■ **Extracted material**:
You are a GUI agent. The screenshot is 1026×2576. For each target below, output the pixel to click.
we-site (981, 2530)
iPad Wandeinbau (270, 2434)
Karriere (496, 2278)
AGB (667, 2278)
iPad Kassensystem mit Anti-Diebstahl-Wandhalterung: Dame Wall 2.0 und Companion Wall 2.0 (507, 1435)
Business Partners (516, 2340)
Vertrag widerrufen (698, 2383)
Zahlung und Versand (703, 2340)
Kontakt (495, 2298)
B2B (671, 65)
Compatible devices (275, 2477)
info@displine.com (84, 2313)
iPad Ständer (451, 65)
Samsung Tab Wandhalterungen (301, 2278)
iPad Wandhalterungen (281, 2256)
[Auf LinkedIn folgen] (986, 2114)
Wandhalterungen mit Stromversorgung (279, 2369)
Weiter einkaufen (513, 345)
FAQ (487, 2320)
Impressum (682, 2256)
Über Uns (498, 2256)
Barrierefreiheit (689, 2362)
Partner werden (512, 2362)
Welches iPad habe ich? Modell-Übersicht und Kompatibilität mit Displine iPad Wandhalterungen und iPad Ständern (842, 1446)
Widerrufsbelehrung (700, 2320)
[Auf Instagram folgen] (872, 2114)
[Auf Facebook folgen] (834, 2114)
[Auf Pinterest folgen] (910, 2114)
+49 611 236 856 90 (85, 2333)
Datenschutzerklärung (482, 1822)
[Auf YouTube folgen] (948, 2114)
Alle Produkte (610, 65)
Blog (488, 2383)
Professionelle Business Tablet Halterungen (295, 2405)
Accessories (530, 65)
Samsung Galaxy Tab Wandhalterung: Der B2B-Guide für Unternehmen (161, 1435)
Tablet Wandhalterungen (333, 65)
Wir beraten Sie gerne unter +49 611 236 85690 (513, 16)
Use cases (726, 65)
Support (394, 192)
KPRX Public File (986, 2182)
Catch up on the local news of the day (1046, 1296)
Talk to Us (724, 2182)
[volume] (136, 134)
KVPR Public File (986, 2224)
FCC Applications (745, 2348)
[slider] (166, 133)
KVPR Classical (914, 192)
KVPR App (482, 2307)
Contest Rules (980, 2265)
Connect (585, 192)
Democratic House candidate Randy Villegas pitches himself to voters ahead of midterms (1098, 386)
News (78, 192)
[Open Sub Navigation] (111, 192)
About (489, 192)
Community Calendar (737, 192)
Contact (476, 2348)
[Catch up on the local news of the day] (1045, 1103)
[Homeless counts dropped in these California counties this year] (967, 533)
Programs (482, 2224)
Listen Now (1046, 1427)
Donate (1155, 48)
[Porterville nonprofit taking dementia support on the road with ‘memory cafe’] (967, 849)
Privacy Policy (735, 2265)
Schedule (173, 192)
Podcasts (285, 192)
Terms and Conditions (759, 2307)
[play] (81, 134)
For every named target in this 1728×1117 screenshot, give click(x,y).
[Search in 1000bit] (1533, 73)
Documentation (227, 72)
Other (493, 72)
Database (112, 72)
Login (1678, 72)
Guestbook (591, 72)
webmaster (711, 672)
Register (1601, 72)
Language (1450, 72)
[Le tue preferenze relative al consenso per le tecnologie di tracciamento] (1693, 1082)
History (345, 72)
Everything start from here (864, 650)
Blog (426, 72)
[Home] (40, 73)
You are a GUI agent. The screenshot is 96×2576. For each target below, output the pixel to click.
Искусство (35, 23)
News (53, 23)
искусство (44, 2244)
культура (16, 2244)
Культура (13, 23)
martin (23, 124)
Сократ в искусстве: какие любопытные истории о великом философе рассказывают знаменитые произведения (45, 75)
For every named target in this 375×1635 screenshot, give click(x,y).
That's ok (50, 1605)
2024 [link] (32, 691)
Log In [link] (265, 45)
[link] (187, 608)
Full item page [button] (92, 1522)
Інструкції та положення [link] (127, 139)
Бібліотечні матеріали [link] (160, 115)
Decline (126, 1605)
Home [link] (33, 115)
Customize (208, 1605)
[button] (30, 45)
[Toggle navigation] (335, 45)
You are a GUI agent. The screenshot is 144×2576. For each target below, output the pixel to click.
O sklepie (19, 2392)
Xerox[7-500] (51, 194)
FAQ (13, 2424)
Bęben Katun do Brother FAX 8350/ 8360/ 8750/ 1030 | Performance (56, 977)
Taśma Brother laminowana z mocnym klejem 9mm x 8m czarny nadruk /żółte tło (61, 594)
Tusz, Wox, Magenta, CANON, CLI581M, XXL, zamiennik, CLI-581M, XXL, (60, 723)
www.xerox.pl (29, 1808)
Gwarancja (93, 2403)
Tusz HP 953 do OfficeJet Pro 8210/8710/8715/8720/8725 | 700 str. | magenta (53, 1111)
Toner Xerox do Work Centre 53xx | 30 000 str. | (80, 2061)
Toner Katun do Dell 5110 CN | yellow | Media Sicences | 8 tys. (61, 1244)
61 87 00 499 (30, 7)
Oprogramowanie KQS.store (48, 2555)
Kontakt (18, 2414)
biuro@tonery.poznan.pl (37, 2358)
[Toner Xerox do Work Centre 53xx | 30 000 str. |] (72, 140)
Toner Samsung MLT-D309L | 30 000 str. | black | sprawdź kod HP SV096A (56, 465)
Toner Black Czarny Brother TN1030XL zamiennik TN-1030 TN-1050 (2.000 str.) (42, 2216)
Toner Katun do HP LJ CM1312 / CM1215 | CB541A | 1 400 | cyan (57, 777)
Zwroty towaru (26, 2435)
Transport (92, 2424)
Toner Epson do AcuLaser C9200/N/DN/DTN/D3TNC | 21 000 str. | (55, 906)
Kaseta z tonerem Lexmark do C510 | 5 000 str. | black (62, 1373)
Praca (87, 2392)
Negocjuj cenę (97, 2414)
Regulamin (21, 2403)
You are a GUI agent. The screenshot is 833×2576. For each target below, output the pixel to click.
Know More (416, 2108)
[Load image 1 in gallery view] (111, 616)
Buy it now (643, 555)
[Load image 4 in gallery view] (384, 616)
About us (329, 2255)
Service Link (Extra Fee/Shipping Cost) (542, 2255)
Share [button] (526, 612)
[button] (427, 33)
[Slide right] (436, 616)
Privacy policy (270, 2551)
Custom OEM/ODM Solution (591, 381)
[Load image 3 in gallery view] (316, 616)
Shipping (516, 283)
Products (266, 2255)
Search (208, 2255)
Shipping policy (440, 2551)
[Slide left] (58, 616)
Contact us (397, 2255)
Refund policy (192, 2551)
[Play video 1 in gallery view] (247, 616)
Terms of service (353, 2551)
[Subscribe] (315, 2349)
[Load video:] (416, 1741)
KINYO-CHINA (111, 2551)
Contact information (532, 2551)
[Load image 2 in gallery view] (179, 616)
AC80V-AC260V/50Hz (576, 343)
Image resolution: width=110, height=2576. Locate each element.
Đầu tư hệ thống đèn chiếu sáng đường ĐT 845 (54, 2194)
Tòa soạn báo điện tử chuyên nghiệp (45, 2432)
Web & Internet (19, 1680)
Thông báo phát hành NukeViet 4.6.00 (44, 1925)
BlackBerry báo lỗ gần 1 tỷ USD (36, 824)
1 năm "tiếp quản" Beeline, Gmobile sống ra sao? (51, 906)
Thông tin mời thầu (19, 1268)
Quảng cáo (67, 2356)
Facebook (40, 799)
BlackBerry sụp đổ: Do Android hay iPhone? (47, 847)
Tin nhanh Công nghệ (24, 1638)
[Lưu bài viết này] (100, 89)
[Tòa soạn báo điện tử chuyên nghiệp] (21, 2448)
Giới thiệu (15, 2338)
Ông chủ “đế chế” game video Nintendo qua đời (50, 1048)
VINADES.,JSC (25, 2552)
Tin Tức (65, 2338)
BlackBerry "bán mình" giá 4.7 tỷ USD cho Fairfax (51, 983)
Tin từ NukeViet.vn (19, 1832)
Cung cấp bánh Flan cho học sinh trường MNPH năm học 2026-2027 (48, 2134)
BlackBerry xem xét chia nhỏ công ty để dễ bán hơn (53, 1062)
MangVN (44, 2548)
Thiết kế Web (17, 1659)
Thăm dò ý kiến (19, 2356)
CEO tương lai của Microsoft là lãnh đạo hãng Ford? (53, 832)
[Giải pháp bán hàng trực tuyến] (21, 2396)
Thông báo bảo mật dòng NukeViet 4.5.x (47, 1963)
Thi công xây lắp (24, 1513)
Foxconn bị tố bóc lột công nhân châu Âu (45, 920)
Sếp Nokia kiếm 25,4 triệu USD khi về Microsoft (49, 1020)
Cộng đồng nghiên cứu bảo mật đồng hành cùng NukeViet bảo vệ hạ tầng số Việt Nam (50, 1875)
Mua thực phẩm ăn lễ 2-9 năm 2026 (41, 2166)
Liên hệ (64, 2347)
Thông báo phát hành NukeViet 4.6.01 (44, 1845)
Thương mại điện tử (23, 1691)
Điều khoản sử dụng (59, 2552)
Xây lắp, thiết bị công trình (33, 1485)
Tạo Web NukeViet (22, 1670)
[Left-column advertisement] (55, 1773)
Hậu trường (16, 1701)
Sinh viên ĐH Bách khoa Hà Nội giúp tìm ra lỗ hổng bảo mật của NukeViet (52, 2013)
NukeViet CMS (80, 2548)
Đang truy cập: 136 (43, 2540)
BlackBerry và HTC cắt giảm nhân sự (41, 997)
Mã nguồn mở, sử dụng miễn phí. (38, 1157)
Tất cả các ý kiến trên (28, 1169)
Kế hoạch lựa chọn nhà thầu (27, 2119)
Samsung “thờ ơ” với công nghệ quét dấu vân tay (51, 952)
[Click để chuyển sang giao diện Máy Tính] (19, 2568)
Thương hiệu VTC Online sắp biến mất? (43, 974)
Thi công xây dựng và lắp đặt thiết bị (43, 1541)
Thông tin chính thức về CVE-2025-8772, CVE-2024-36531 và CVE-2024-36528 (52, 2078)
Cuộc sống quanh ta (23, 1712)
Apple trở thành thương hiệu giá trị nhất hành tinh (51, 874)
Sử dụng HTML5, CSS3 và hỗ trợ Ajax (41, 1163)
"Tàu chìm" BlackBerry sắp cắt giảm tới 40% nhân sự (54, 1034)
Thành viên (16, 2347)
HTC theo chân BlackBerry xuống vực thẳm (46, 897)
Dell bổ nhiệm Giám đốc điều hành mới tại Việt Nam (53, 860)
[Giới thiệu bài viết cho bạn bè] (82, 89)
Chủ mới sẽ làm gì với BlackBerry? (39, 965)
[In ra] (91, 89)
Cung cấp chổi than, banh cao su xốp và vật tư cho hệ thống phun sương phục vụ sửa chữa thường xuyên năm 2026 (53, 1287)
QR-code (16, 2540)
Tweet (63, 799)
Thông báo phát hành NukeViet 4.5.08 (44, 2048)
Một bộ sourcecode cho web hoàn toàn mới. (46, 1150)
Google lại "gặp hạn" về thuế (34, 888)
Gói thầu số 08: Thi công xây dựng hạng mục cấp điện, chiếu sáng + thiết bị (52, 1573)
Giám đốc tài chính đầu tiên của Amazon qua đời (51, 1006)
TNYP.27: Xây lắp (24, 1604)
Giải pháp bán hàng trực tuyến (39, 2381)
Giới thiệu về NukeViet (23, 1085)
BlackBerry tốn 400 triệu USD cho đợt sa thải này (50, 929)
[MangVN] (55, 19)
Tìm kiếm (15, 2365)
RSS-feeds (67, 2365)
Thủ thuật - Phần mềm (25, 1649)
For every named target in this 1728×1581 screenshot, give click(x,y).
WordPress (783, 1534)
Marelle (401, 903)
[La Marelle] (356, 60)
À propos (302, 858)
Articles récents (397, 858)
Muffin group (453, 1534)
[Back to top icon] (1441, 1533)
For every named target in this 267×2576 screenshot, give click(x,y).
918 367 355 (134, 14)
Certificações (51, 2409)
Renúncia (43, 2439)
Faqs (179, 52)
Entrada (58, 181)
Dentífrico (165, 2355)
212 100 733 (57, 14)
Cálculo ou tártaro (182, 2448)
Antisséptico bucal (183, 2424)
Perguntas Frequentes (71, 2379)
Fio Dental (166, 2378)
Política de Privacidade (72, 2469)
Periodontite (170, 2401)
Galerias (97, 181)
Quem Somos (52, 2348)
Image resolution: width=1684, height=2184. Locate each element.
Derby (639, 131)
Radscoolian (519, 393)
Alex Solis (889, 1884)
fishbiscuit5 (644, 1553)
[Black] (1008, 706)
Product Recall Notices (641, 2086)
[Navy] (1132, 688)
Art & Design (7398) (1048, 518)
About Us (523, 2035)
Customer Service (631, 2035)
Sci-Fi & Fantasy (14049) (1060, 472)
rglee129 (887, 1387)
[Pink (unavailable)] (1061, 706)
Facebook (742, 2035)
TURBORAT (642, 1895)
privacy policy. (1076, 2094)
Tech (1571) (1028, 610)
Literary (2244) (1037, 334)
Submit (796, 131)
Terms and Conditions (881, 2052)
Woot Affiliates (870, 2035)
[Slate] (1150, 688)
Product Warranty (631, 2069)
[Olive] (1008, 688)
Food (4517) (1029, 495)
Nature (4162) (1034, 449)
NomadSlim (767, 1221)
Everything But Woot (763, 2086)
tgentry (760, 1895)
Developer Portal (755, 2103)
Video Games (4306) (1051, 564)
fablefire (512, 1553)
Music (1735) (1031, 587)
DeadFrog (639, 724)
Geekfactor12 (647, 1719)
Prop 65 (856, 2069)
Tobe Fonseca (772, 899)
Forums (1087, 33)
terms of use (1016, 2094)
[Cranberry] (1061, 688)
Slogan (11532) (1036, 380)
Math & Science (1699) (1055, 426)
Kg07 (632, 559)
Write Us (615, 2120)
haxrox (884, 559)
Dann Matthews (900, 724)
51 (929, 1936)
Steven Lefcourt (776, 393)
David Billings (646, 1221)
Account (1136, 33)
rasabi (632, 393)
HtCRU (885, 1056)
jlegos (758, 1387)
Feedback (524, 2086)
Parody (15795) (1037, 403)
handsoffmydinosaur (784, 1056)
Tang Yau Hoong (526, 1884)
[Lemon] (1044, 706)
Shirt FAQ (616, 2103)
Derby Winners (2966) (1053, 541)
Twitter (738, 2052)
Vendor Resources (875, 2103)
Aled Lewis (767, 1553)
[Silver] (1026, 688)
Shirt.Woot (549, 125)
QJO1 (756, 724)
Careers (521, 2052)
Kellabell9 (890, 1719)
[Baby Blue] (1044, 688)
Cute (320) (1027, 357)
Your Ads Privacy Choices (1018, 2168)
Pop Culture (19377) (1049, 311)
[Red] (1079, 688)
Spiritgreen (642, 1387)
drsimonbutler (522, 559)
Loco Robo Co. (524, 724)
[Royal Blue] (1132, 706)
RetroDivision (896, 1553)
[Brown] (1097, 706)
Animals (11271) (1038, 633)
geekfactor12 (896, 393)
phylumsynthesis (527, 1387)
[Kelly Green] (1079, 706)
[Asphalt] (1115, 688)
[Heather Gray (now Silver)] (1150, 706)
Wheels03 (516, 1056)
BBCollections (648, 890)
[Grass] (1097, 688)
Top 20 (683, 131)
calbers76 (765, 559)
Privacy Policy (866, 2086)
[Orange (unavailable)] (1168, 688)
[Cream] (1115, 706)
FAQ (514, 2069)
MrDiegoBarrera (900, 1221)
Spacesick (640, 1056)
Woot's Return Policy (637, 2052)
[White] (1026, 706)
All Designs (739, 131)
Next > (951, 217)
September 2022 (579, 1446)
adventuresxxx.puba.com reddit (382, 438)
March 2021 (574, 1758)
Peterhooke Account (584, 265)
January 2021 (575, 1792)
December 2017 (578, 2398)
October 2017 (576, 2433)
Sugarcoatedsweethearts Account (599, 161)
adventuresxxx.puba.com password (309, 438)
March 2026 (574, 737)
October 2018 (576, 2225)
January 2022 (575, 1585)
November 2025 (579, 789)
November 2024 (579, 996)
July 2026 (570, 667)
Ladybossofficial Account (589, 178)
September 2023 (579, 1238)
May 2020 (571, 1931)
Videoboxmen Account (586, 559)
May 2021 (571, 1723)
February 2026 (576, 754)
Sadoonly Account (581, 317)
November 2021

■ **Your goal**:
Would you print, exactly as written, every line above from the one holding "Connect (585, 192)" through the one holding "Guestbook (591, 72)", with both included and no other lines?

■ **Reply to the task**:
Connect (585, 192)
Democratic House candidate Randy Villegas pitches himself to voters ahead of midterms (1098, 386)
News (78, 192)
[Open Sub Navigation] (111, 192)
About (489, 192)
Community Calendar (737, 192)
Contact (476, 2348)
[Catch up on the local news of the day] (1045, 1103)
[Homeless counts dropped in these California counties this year] (967, 533)
Programs (482, 2224)
Listen Now (1046, 1427)
Donate (1155, 48)
[Porterville nonprofit taking dementia support on the road with ‘memory cafe’] (967, 849)
Privacy Policy (735, 2265)
Schedule (173, 192)
Podcasts (285, 192)
Terms and Conditions (759, 2307)
[play] (81, 134)
For every named target in this 1728×1117 screenshot, give click(x,y).
[Search in 1000bit] (1533, 73)
Documentation (227, 72)
Other (493, 72)
Database (112, 72)
Login (1678, 72)
Guestbook (591, 72)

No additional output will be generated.